The Wright Mistake
One
Julia
“Don’t try to blame this shit on me. Just face it, Julia,” Trevor spat, “You’ll never be happy.”
“Fuck you,” I spat as I slammed the door shut in Trevor’s face as the nasty words he’d uttered cut through me like a knife.
Not because he was wrong, but because he was right.
I couldn’t be happy—not with him or anyone. Not with my past looming over my shoulder. The truth was a guy like Trevor couldn’t handle the real Julia Banner.
My phone started ringing from the other side of the room. With a sigh, I picked it up and saw Heidi was calling.
“So, did you do it?” she asked when I answered.
I sighed. “Yeah. He hates me.”
“Psh. Trevor from accounting couldn’t hate a fly. He’s hurt. He’ll get over it.”
“I don’t know. We were together for a year. Our anniversary was this weekend. I can’t believe I just broke up with him. I’m kind of the worst.”
Heidi snorted. “It was long overdue. You and I both know that.”

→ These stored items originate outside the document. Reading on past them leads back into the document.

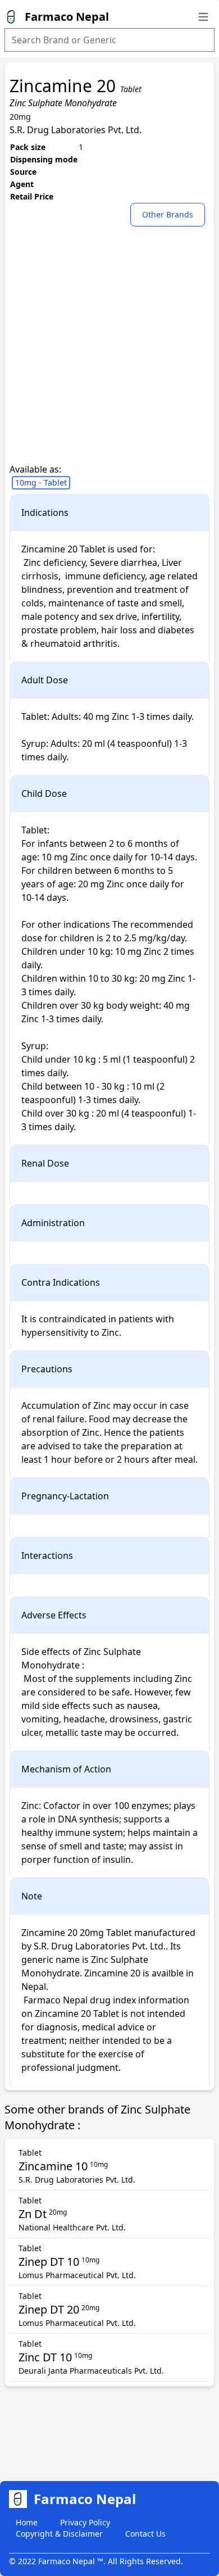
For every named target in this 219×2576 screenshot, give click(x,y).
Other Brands (167, 214)
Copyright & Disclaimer (59, 2533)
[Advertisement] (109, 352)
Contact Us (145, 2533)
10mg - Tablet (41, 482)
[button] (169, 214)
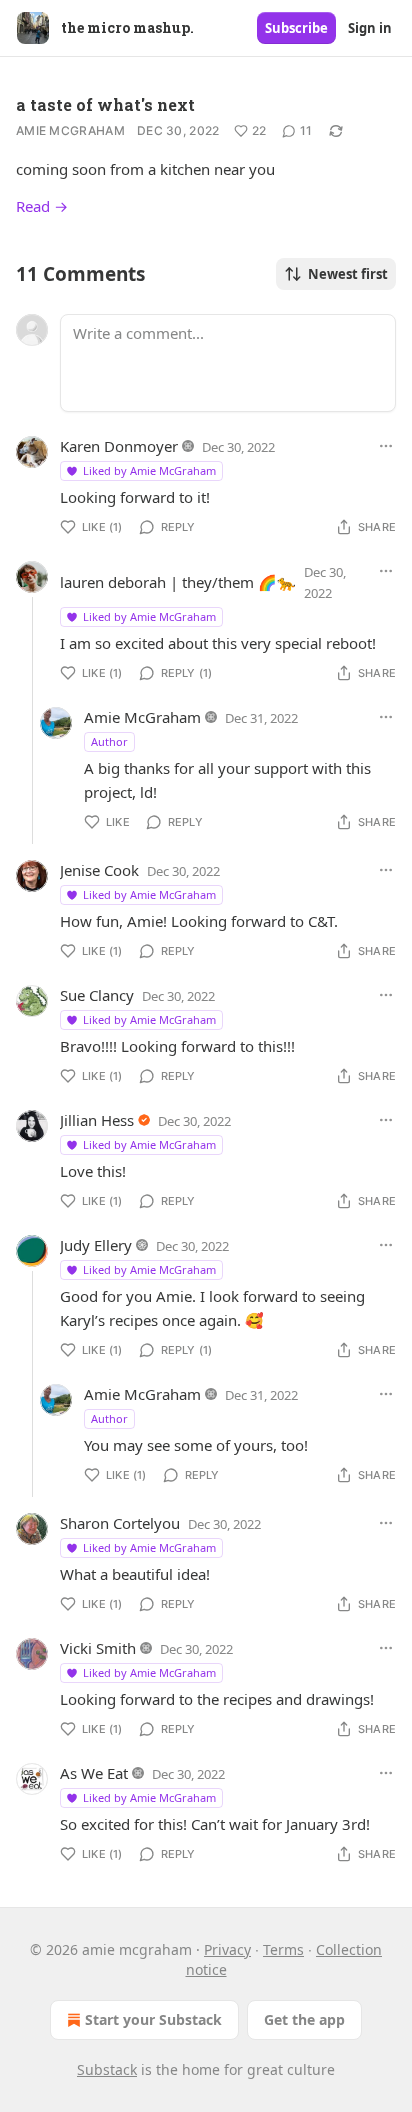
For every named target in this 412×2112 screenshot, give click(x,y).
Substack (107, 2069)
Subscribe (296, 28)
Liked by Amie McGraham (149, 470)
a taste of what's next (105, 104)
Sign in (370, 28)
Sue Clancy (97, 995)
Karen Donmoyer (119, 446)
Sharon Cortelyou (120, 1523)
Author (109, 741)
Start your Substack (153, 2019)
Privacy (227, 1949)
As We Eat (94, 1773)
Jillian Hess (97, 1120)
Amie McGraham (70, 130)
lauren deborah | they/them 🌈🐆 (178, 582)
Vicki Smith (98, 1648)
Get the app (304, 2019)
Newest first (348, 274)
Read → (42, 206)
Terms (283, 1949)
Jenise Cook (99, 870)
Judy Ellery (96, 1245)
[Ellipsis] (386, 446)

Of course, she was right. Because Trevor had been this perfect, normal, nice guy. He was the guy who came over to your place to do your laundry while you were with your friends and filled up your gas tank when he noticed you were running low and called your mom to chat every Thursday. Or he would have done that last one…if he’d thought my parents were alive.

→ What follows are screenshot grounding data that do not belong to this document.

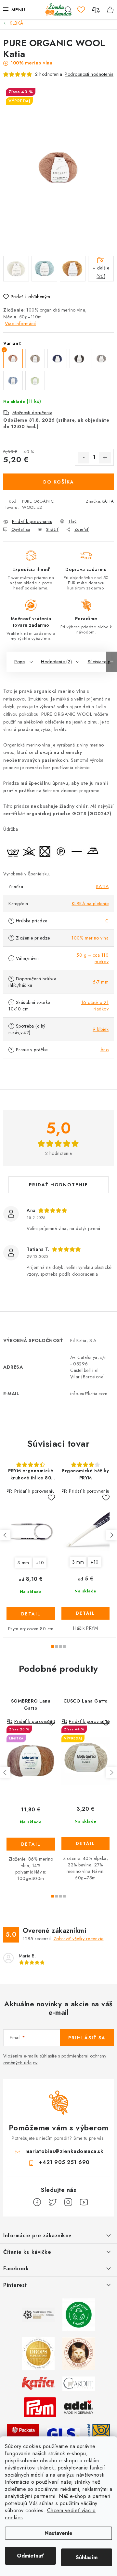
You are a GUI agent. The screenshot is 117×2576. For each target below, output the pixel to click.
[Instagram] (68, 2202)
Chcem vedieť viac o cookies (50, 2514)
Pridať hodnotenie (58, 1184)
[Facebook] (37, 2202)
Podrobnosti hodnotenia (89, 74)
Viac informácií (20, 323)
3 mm (23, 1562)
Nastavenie (58, 2533)
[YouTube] (84, 2202)
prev (5, 1535)
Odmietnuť (30, 2555)
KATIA (108, 501)
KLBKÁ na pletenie (90, 903)
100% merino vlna (90, 938)
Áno (104, 1049)
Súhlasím (87, 2557)
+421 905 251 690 (64, 2162)
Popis (19, 661)
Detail (31, 1614)
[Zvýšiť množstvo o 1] (105, 457)
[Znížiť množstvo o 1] (83, 457)
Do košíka (58, 482)
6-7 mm (101, 982)
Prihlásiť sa (87, 2038)
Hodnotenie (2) (56, 661)
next (111, 1535)
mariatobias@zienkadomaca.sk (64, 2151)
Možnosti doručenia (32, 412)
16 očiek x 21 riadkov (95, 1005)
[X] (53, 2202)
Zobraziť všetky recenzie (79, 1938)
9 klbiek (101, 1029)
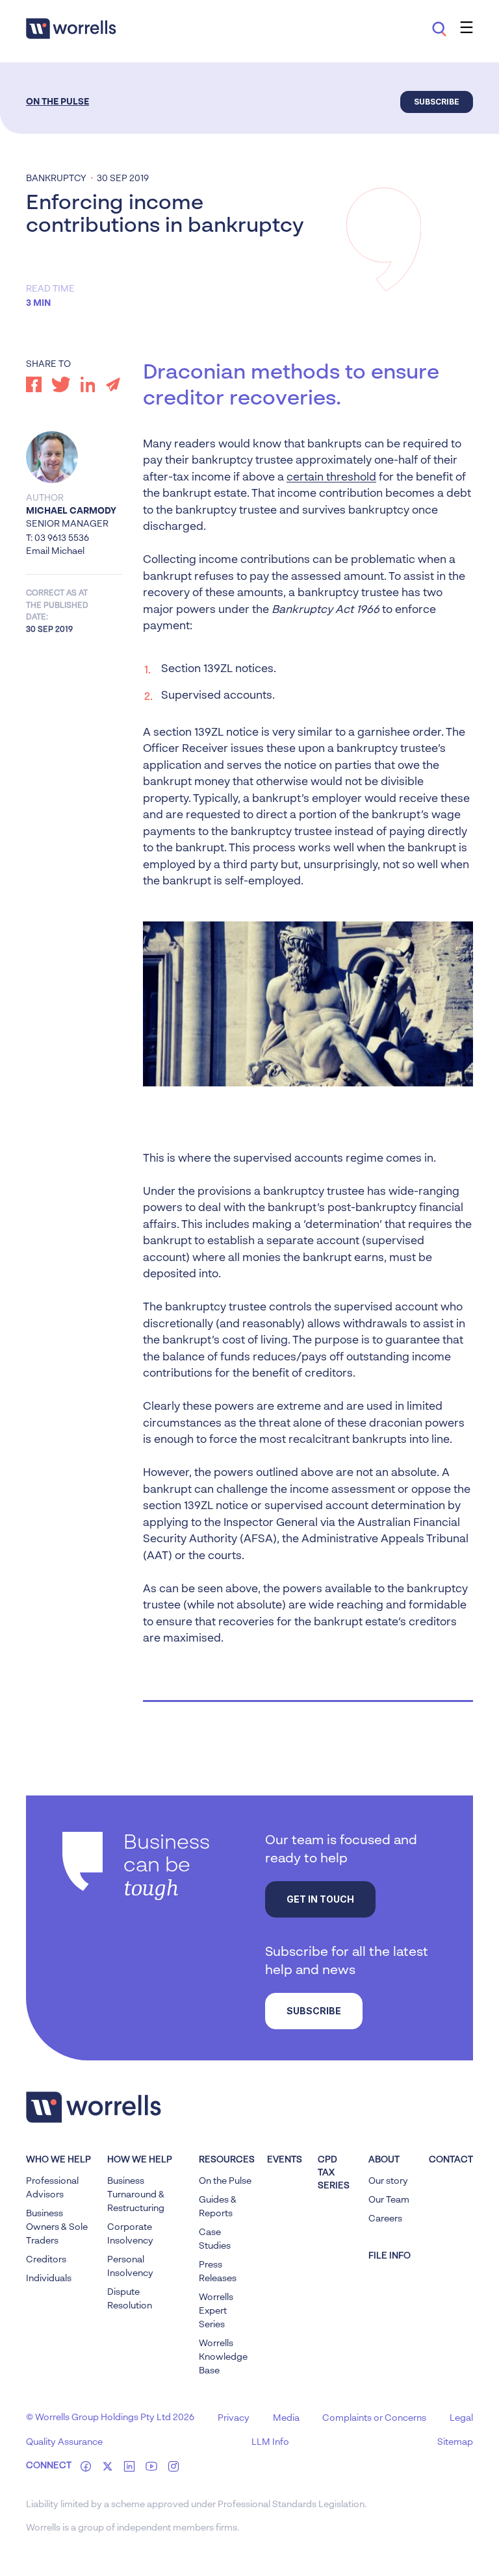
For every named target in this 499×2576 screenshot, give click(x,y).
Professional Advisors (52, 2188)
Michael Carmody (71, 511)
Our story (388, 2181)
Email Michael (55, 551)
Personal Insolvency (130, 2266)
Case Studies (215, 2239)
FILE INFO (389, 2255)
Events (284, 2159)
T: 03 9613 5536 (57, 538)
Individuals (48, 2278)
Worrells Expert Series (216, 2311)
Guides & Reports (218, 2206)
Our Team (388, 2200)
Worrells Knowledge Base (223, 2357)
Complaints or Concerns (374, 2418)
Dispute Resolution (129, 2299)
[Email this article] (113, 384)
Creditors (46, 2259)
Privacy (234, 2418)
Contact (451, 2159)
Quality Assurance (64, 2442)
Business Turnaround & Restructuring (135, 2195)
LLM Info (270, 2442)
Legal (461, 2418)
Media (286, 2418)
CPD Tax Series (334, 2172)
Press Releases (218, 2271)
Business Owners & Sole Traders (57, 2227)
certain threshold (331, 477)
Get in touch (320, 1899)
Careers (385, 2218)
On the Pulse (57, 101)
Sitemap (455, 2442)
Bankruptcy (56, 178)
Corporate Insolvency (130, 2234)
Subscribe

And I was the opposite. It had been nice, but it hadn’t been right.
“So,” Heidi muttered, “want to go get fucked up to feel better about it?”
“Yes. Yes, I do.”
Heidi laughed. “That’s my girl.”
“Flips?” I asked.
It was the local bar that we always went to. By anyone else’s standards, it was kind of a dump. But Heidi adored the place.
“Actually…we’re all heading to Ransom Canyon for Memorial Day weekend. Lake, boats, barbeque—the trifecta. You in?”
“And how exactly am I going to get laid from this plan?”
“Well, there will be a lot of alcohol,” Heidi said.
“And?”
“And…a lot of hot, eligible men.”
I rolled my eyes. “Like who?”
“Landon and the Wrights all invited a bunch of people to come hang out. I know your…issues with Austin, so I didn’t mention it before. But I don’t think that should stop you now.”
I groaned. “Austin Wright is the biggest alcoholic jackass on this side of the planet! You know how he treated me when we were together.”
“True,” she added. “But…it was a year and a half ago when you were together. And, since you slapped the shit out of him last fall, he’s kind of avoided you like the plague, which means, you should be fine.”
“Heidi!”
“Just get your ass over here and bring a bathing suit. I want to see those tattoos you’re sporting. I won’t take no for an answer.”
And then she unceremoniously hung up on me. I glanced down at it with a sigh. Maybe Heidi was right, and I just needed some girl time.
I stripped out of my work attire and into a pair of cutoff jean shorts and a black Queen tank top. I piled my recently dyed dark red hair up into a messy bun on the top of my head and admired the shaved undercut. I filled up my travel tote with enough clothes for a week away from home. Now, I just needed my favorite olive-green bomber jacket. Not that May in Lubbock, Texas, was cold by any stretch of the imagination, but the dusty, windy, and flat place I had called home for almost two years now got cool on summer nights. But the jacket was nowhere to be found. I tore my apartment apart, looking for it. I swore I’d left it hanging in my closet, but nope, no luck. Must have left it at work or in the car or something.
I finally added a black Beatles sweatshirt I’d picked up at a thrift store to the bag and headed over to Heidi’s place where she lived with Landon Wright. They’d gotten together last year, and they were totally crazy in love. They’d gotten engaged practically right away, and they now lived together in a brand-new house that they’d had built together.
Landon was packing up his Jeep when I pulled up in my black Tahoe. He waved as I parked.
“Hey, Julia. I’m glad to see that Heidi convinced you to come with us.”
I hopped out of the car and moved my bag into the trunk. “Yeah. She’s persuasive all right. Told me to get my ass over here and hung up on me.”
Landon laughed congenially. He had the goddamn Wright good looks—dark hair, penetrating dark eyes, perfect smile, and so tall that you could climb the fuckers.
“That sounds like my fiancée.”
“I swear you say it just because you like the sound of it.”